Diaphragmatic yoga breathing allows one to take normal breaths while maximizing the amount of oxygen that goes into the bloodstream. In yoga, diaphragmatic breathing is different from abdominal breathing or belly breathing. Here, the main muscle for breathing is the diaphragm. In yoga diaphragmatic breathing, the movement will be only on the diaphragm muscles and middle ribs. Your upper chest and the abdomen muscles will remain normal, without much movement. Human body is designed to use the nose , lungs and diaphragm muscles for breathing, not the mouth or the abdominal muscles. Steps for yoga diaphragmatic breathing are as follows:

Diaphragmatic BreathingStep 1: Sit on a chair. Keep your posture straight.  Full contraction of the diaphragm necessitates optimal postural alignment of the thorax, the spine and the pelvis. Straight and relaxed posture is very important of full breathing.

Step 2:  Bring your awareness around the diaphragmatic muscles and the side ribs.

Step 3: Breathe smoothly and slowly through your nose, allowing no jerkiness or irregularities to disturb the steady flow. As you inhale, diaphragm will go down and as you exhale diaphragm go up.

Step 4:  Breathe with the diaphragm, allowing the ribs to slightly expand to the sides, while the shoulders, and upper chest  remain almost motionless. There will be just normal movements of the abdomen. Slightly expand the bottom third of the lungs side-wise.

Step 5: For few minutes, breathe evenly, so that exhalation and inhalation are of the same duration.

Step 6: Once you are comfortable, allow the exhalation to be longer than the inhalation during the practice time.

Benefits of Diaphragmatic Breathing:

Six main benefits of diaphragmatic breathing are:

1. Diaphragmatic breathing releases endorphins throughout the body. Endorphins are feel-good, natural painkillers.

2. Diaphragmatic breathing balances the autonomic nervous system, reducing heart rate and breathing rate and changing from sympathetic fight or flight to parasympathetic calm and relax.

3. Efficient gas exchange – When we use diaphragm, we are able to access the lower parts of the lungs which are 7 times more productive in gas exchange than the upper parts of the lungs. The bottom third of the lungs is where about two thirds of the gas exchange takes place, so oxygenation is more efficient when you use the diaphragm.

4. Less tension and tightness in the neck and shoulders as the muscles here can relax.

5. Diaphragmatic breathing gently “massages” or moves the abdominal organs, aiding digestion and helping lymphatic drainage; much of the lymphatic system is located just below the diaphragm.

6. The diaphragm contributes to good posture and core muscle strength, so needs to work properly.

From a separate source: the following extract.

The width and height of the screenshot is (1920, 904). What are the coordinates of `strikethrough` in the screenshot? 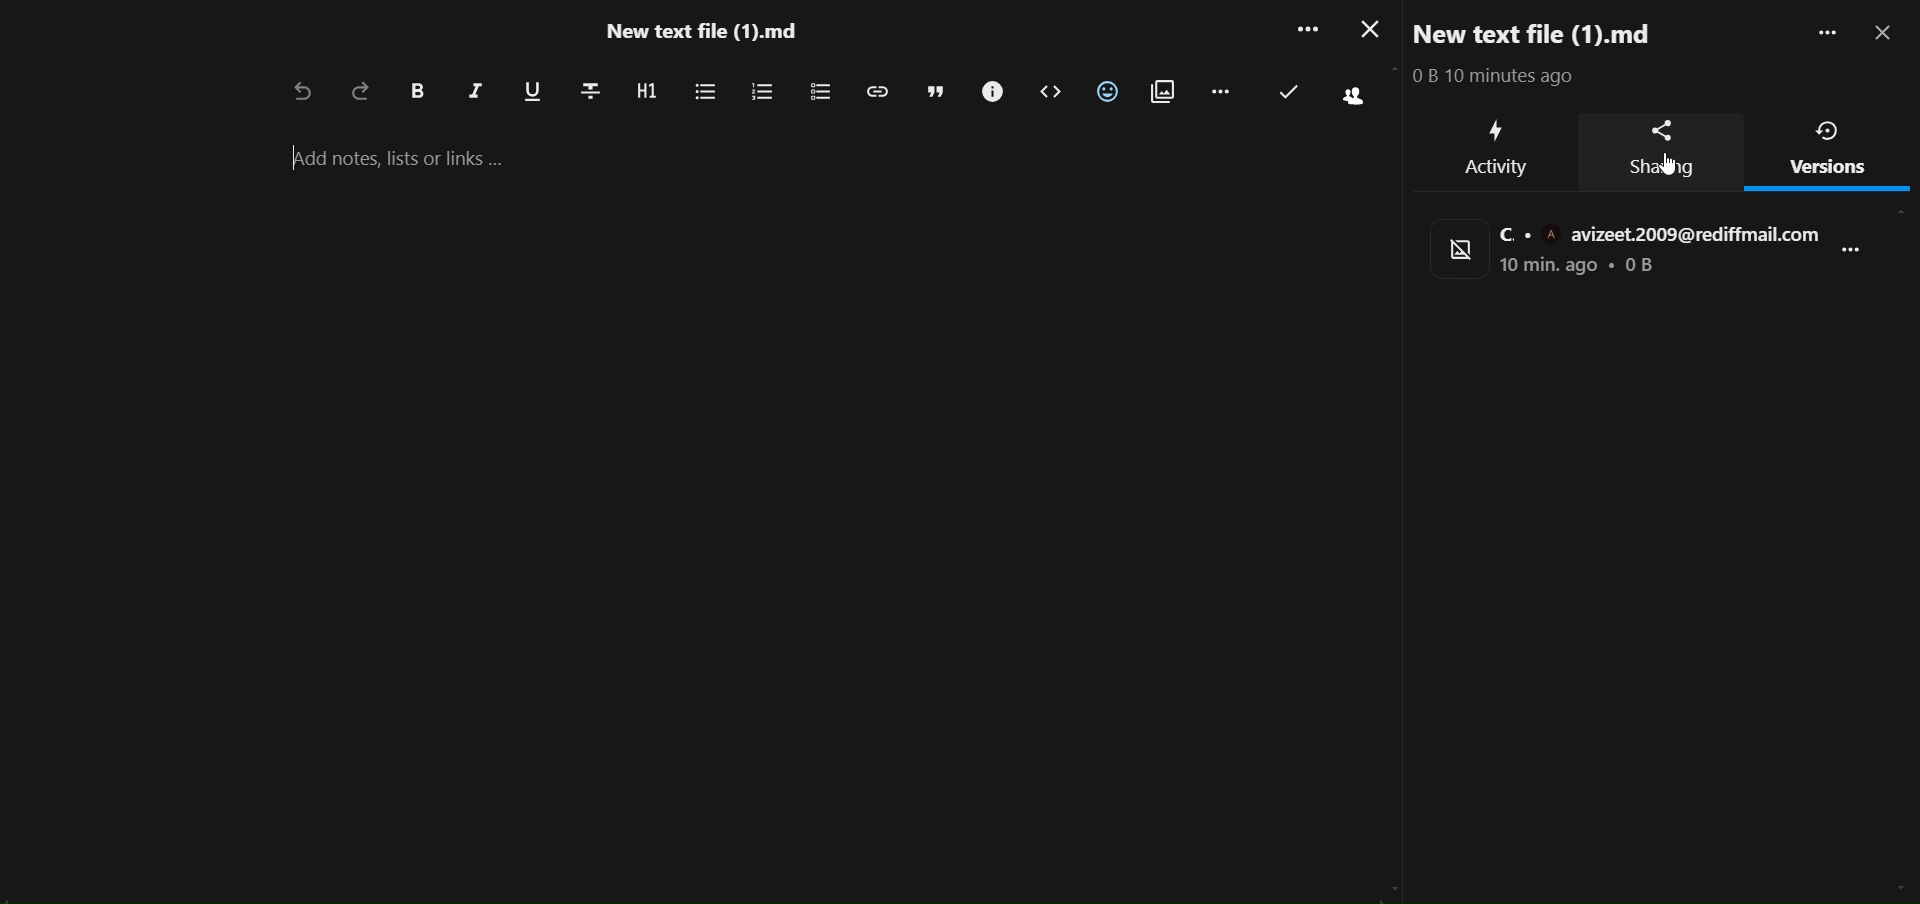 It's located at (589, 89).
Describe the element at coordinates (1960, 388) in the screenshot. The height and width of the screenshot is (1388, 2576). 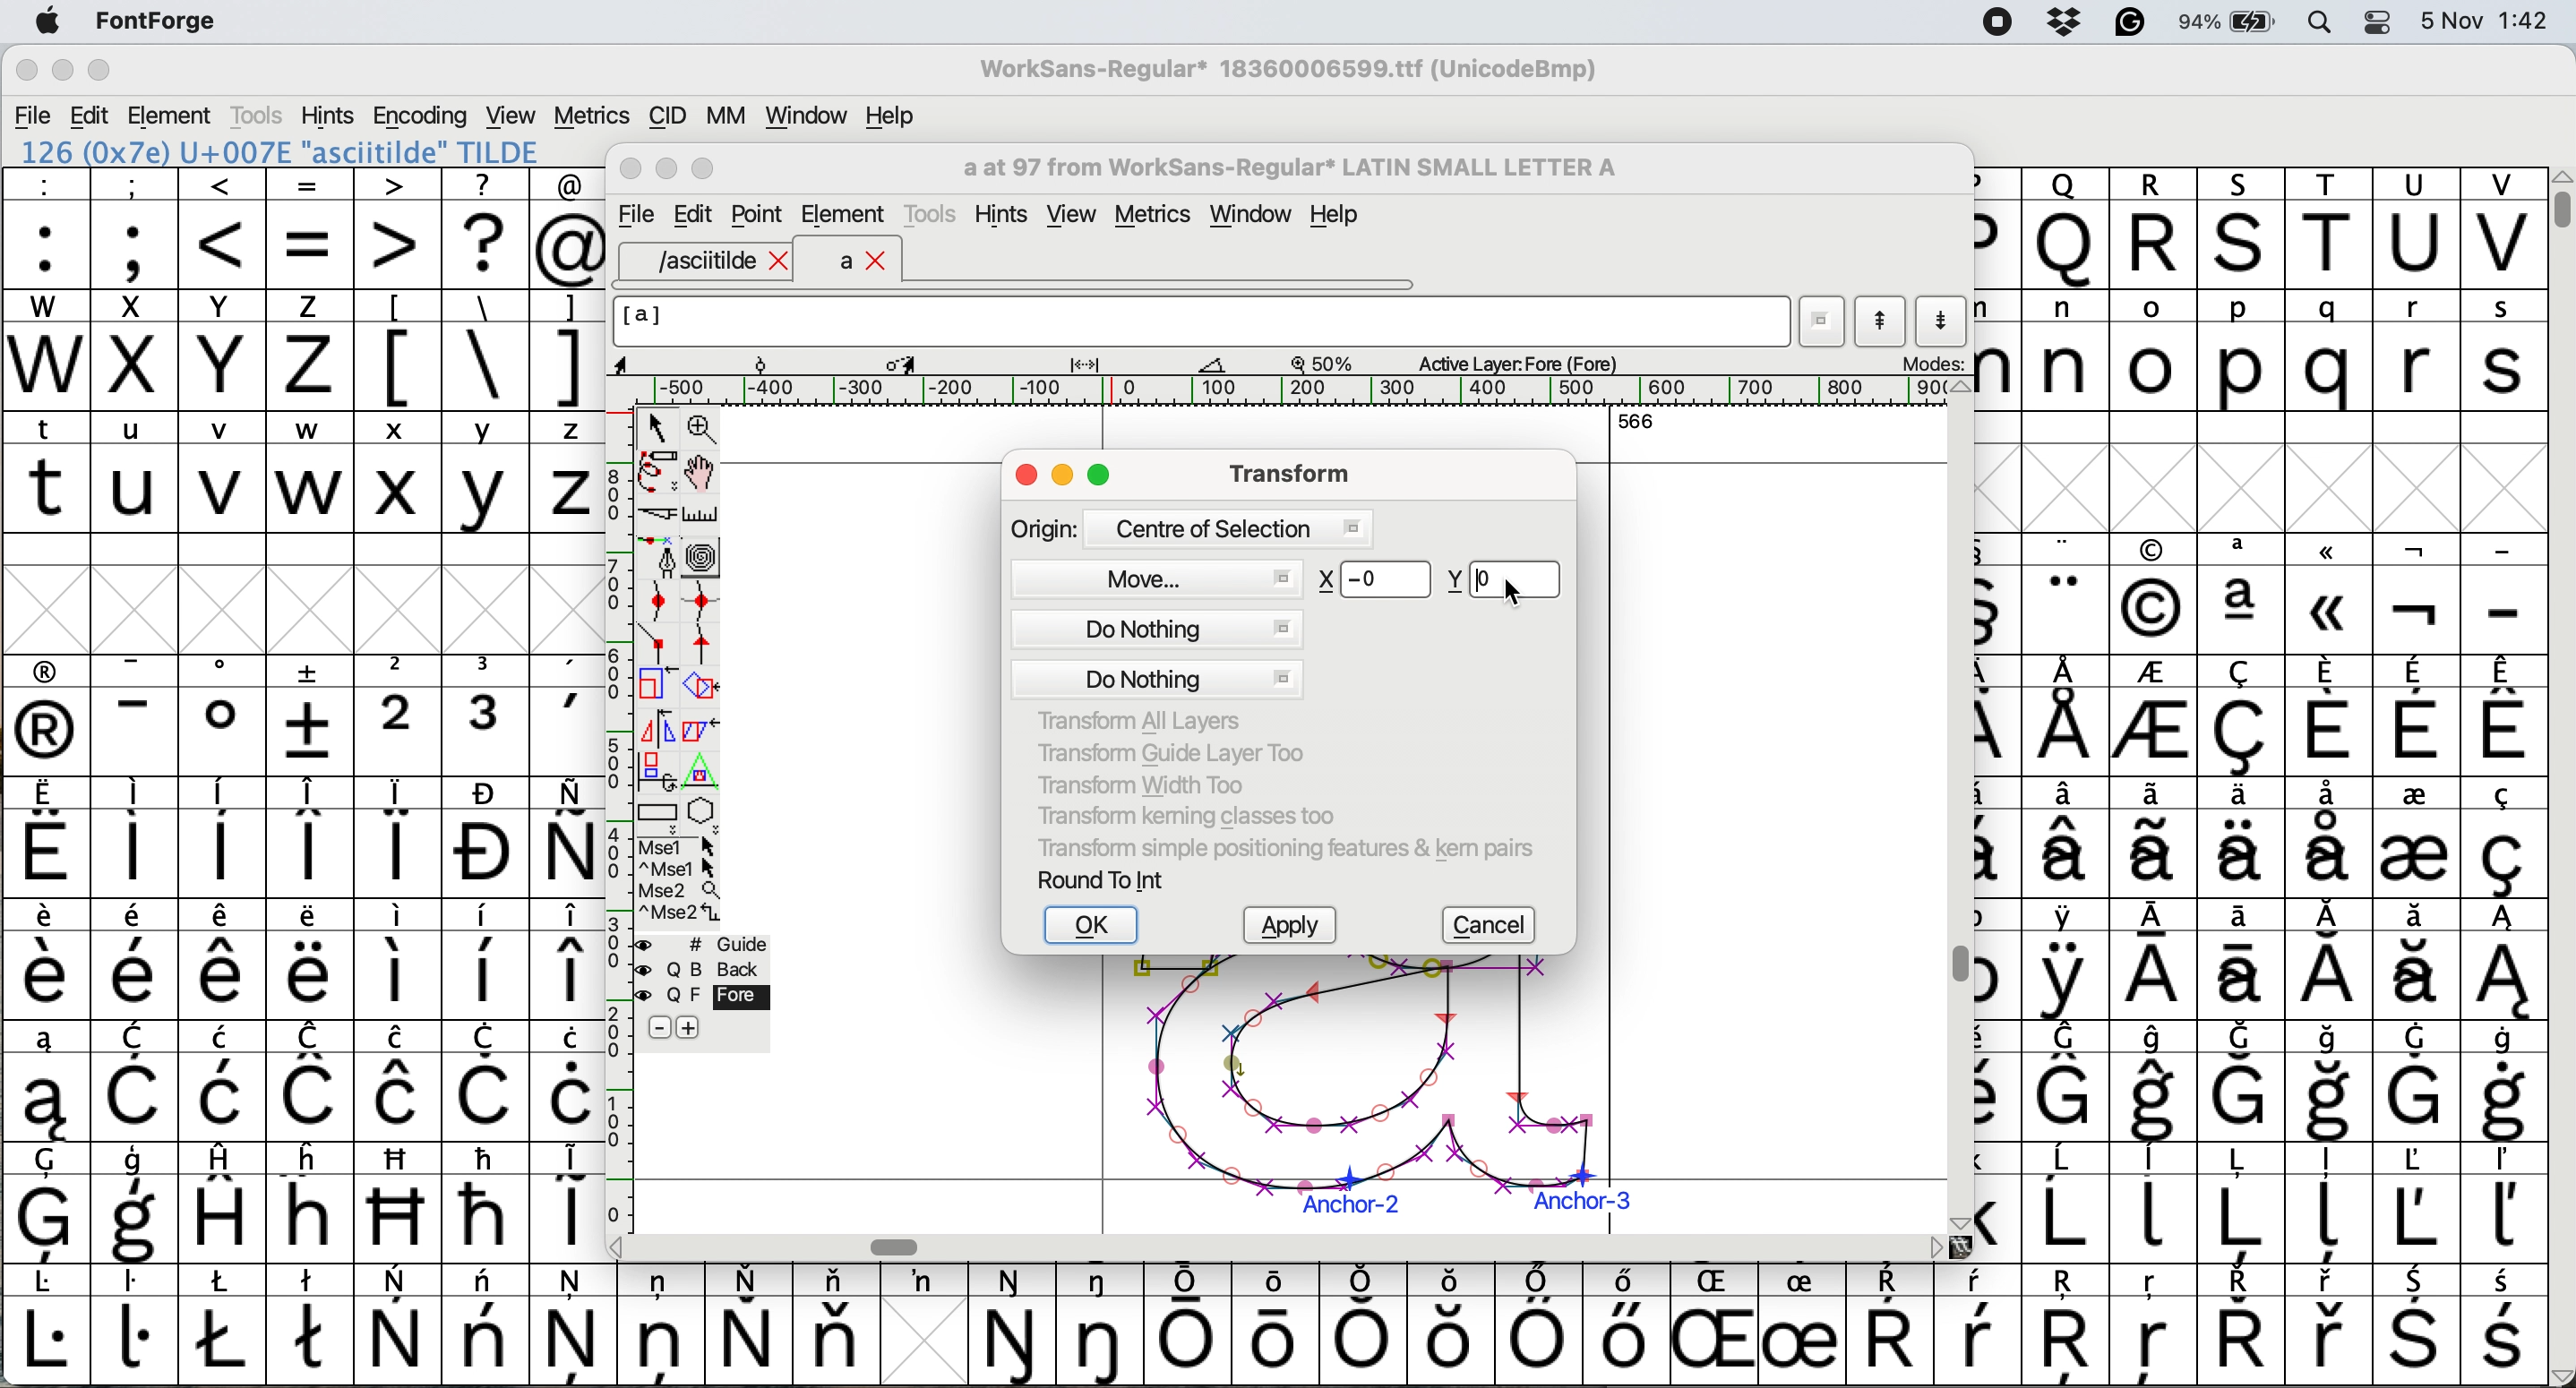
I see `scroll button` at that location.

In fact overdeveloped abs and sucking the stomach in can hinder proper movement of the diaphragm, and promote upper chest breathing.

The benefits of learning and practicing diaphragmatic breathing are immense.  Instead of breathing rapidly, such as at 18 breaths per minute, by practicing yoga diaphragmatic breathing, the person learns to breathe effortlessly and slowly (about 6 to 8 breaths per minute). This slower breathing increases sympathetic-parasympathetic balances. It reduces the production of cortisol and increases melatonin levels.